Беседовал Игорь СВИНАРЕНКО
журнал «Медведь», № 5 2008 г.
«Клановость – гибель для культуры»

Пожалуй, одним из самых авторитетных изданий, освещающим состояние нашей культуры, является «Литературная газета», интересная не только неравнодушным отношением к проблемам современного общества, но и полифонией мнений. Газета предоставляет трибуну для высказываний людям с разными политическими и эстетическими взглядами. С главным редактором издания Юрием Поляковым мы беседуем о его видении нынешнего состояния культуры.

– Юрий Михайлович, как вы бы оценили состояние культуры в современной России? Кто-то считает, что она развивается, а кто-то, что деградирует.

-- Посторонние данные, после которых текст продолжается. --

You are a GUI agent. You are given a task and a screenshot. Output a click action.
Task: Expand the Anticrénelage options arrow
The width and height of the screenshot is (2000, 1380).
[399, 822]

– Это процесс мозаичный. Нельзя сказать, что вся культура развивается, находится в застое или деградирует. Есть разные сферы. На мой взгляд, у нас за последние пятнадцать лет деградировало кино. Достаточно посмотреть рядовой фильм шестидесятых-семидесятых годов, чтобы увидеть гораздо более высокий уровень работы актерской, режиссерской, сценарной. Мой учитель Евгений Габрилович говорил, что из плохого сценария не выйдет фильм. А есть области, которые развиваются. Например, реалистические направления в изобразительном искусстве, серьезные прорывы есть в современной прозе. Если брать театр, то, на мой взгляд, тут даже речь не о деградации, а об отказе от миссии, характерной для нашей национальной социокультурной парадигмы. У нас театр традиционно был социальным, нравственным, политическим чувствилищем. Теперь это театр для рантье и мажоров, упивающихся чернухой.

– А зависит ли от развития русской культуры будущее страны?

– Безусловно. Причем, не только нашей, но любой страны. Культура любого народа – это сформулированное в художественных образах целеполагание, смысл его национальной жизни. Если он не сформулирован или его формулируют как бессмысленность и бесперспективность, то и будущего не может быть. Сначала появляется декаданс в культуре, потом в политике, потом вершится революция.

– Могут ли отдельные личности повлиять на что-то в России?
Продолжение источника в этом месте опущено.